One of the most intense and controversial television spots accuses the two Senate leaders of coddling baby-killers. The ad focuses on Baby Brianno, a 5-month-old killed by family members in 2002. Because of that case, legislators changed the law and gave life sentences to people convicted of child abuse resulting in death.
The ad says Jennings and Sanchez voted "to let child-killers out after just 15 years."
Jennings and Sanchez defend their 'no' votes but say the ad is misleading.
"In the Brianna law, negligent death of a child could mean a first degree felony," said Sanchez.
Sanchez and Jennings both point to the Sandra Rodriguez-Miramontes, who accidentally left her nephew to die in a hot car this summer and how she faces the same charge - a first degree felony - as Baby Brianna's killers.
"By accident, not intentionally, didn't want to harm the child, forgot the child, and she is now charged with a first degree felony," said Sanchez.
"There was no abuse in there, you know it was just an accident, and she's going to get first degree murder just like she beat that baby to death herself," said Jennings. "No ,there's a difference.

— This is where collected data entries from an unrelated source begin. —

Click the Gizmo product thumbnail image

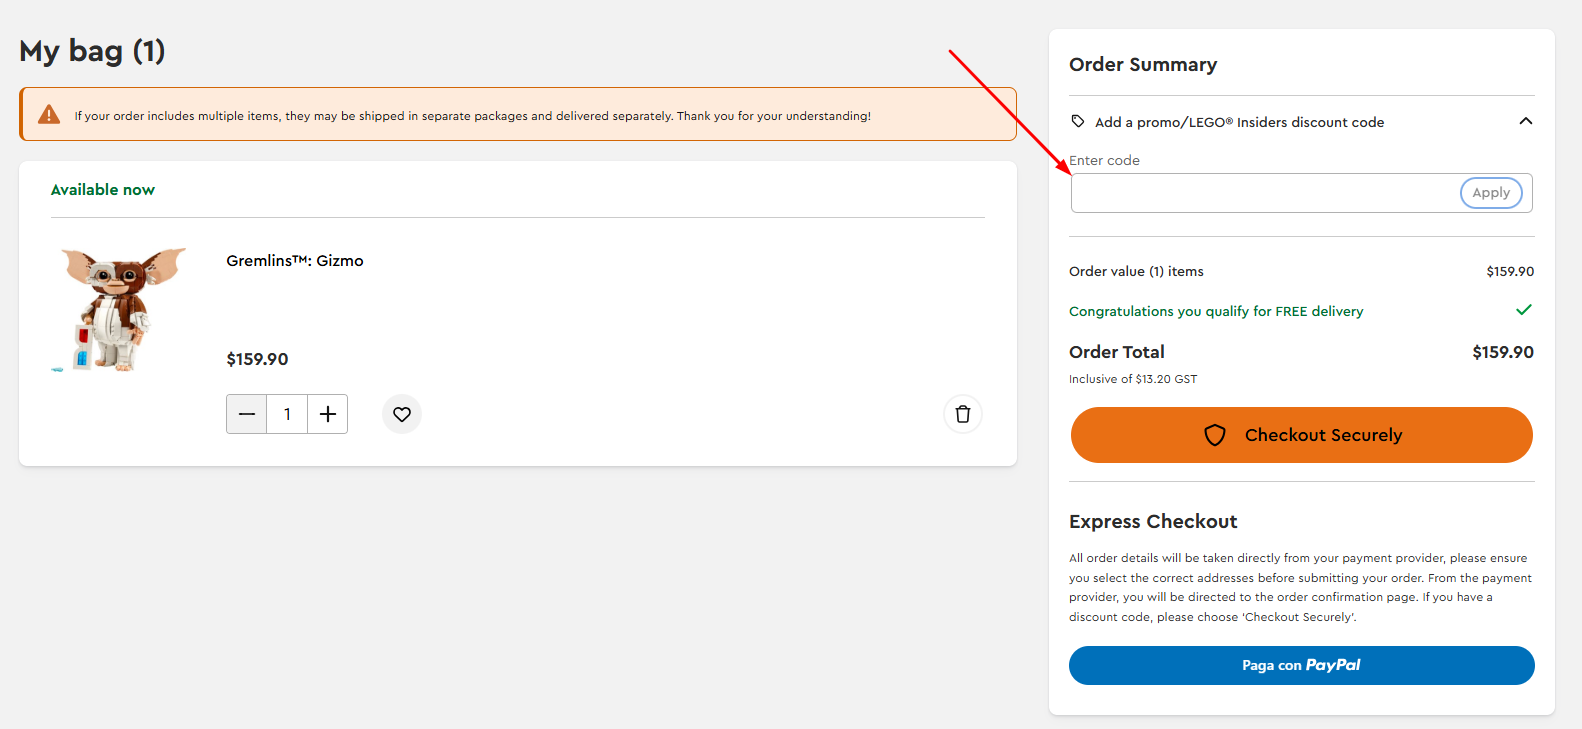point(121,309)
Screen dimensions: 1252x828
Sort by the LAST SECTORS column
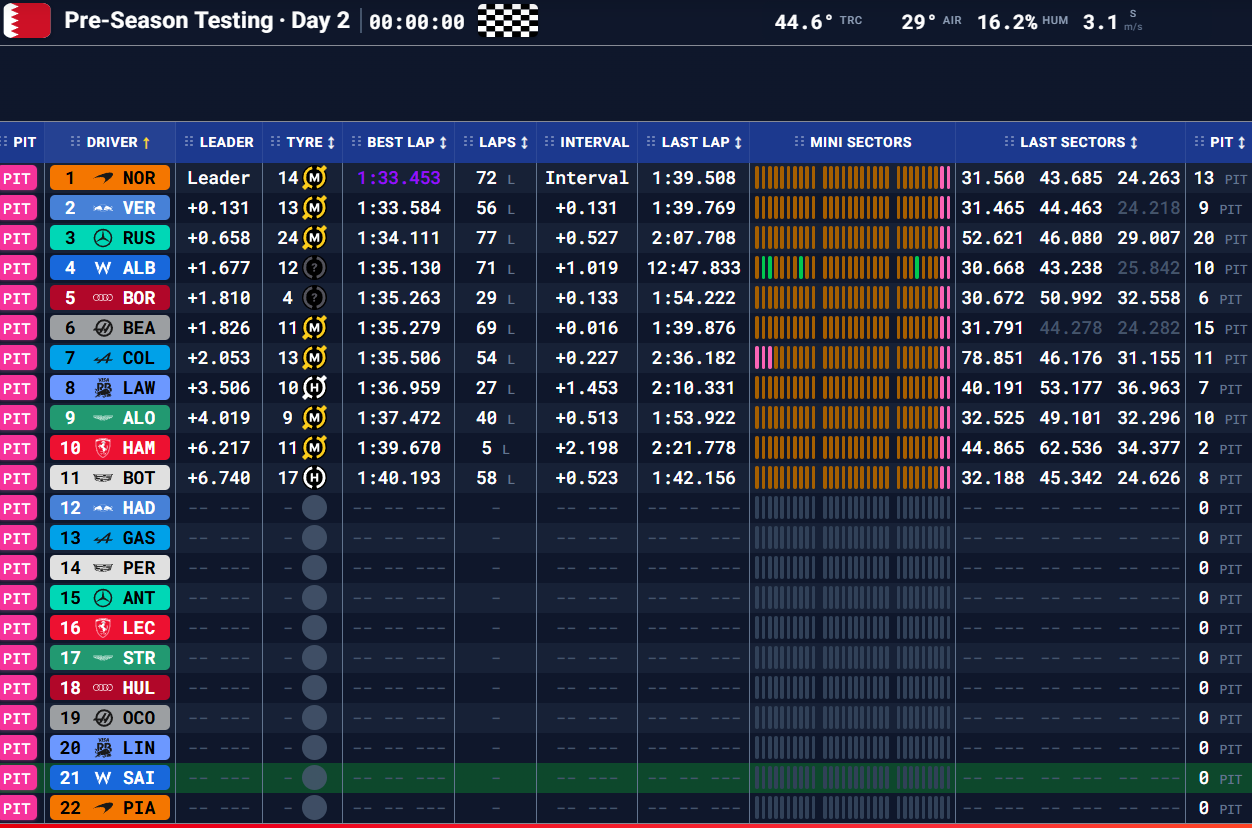(1072, 142)
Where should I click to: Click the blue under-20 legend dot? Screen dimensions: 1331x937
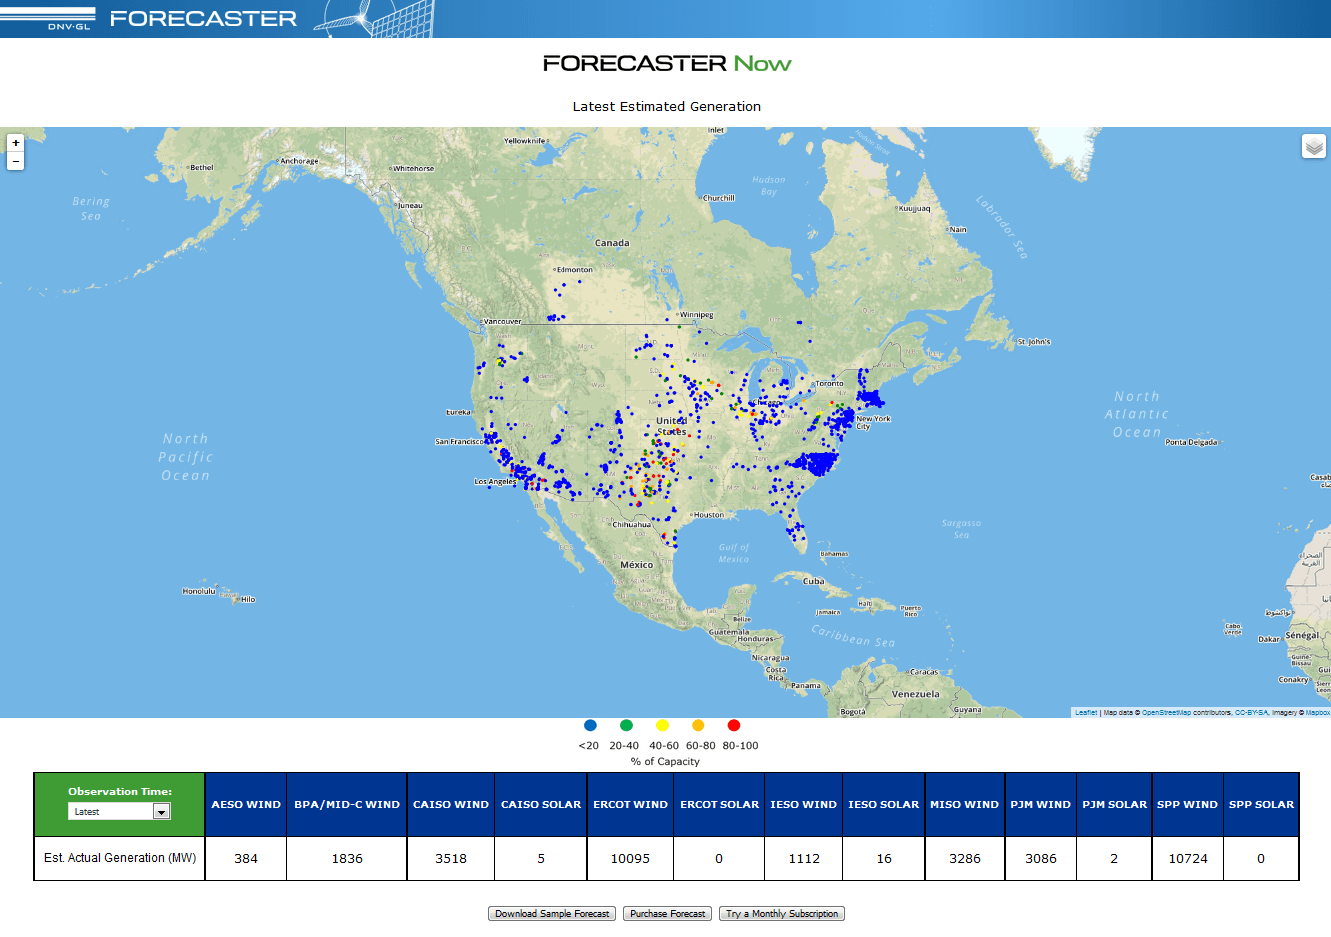point(590,726)
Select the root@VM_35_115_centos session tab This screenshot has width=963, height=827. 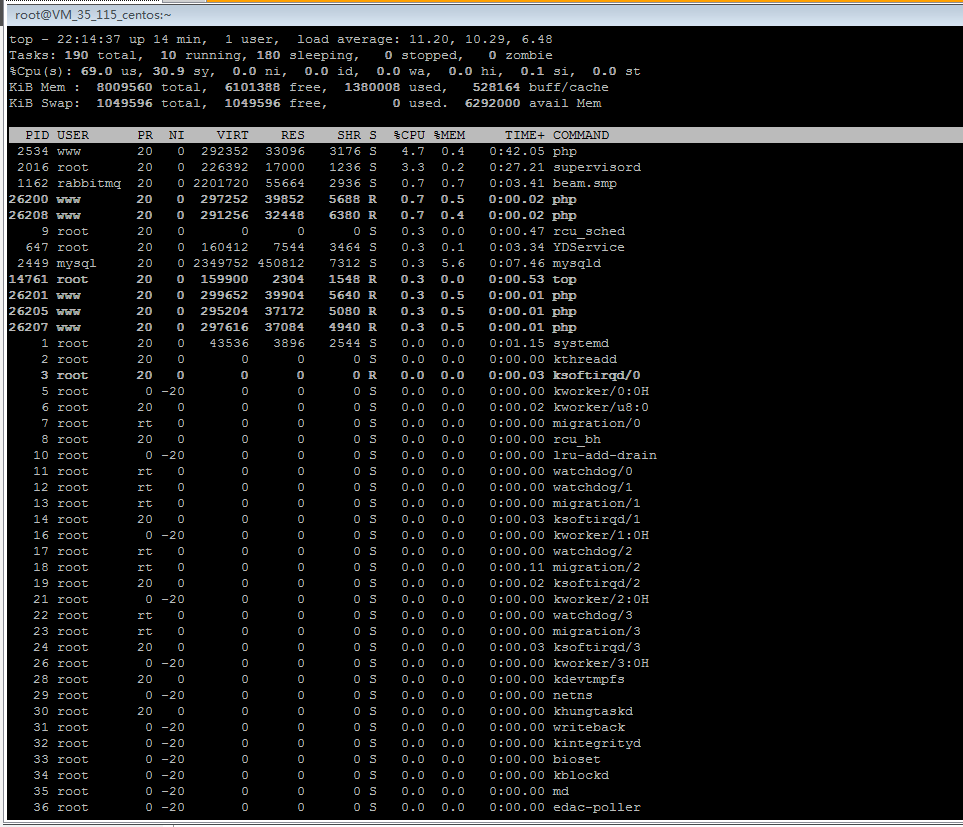point(93,15)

That's why we voted against that."
But the governor's office insists the senators are wrong. They claim the law does not treat negligence cases, like the hot car death, in the same way as intentional abuse, like Baby Brianna. Under the current law, the maximum sentence for Rodriguez-Miramontes, if convicted, is 18 years in prison, as opposed to the life sentence given to people convicted on intentional child abuse resulting in death.
Even still, the senators said the ad is misleading, "rying to destroy people, trying to hurt them individually" and something that's "never happened in this state before," according to Sanchez.
The senators are also fighting back, spending more money than they ever have before on a campaign.
No matter how this nasty election ends, Jennings said the Roundhouse will be different.
"I think there is going to be a level of trust that people aren't going to have with the governor anymore because they've seen how she goes after people even on her own side," said Jennings.
When asked if the governor will be able to accomplish the items on her agenda if both Jennings and Sanchez return to the Roundhouse, Martinez said "I don't know. I'm certainly hopeful. I'm never going to give up."
In New Mexico, being bombarded with campaign ads for local races is unusual. But federal laws passed in 2010 allowed PACs to spend freely on ads.
A big Democratic PAC, Patriot Majority New Mexico, has also spent hundreds of thousands of dollars targeting a half-dozen local Republican candidates. PACs for both parties are buying expensive statewide air-time just to target voters in specific places, such as Jennings' constituents in the Roswell area.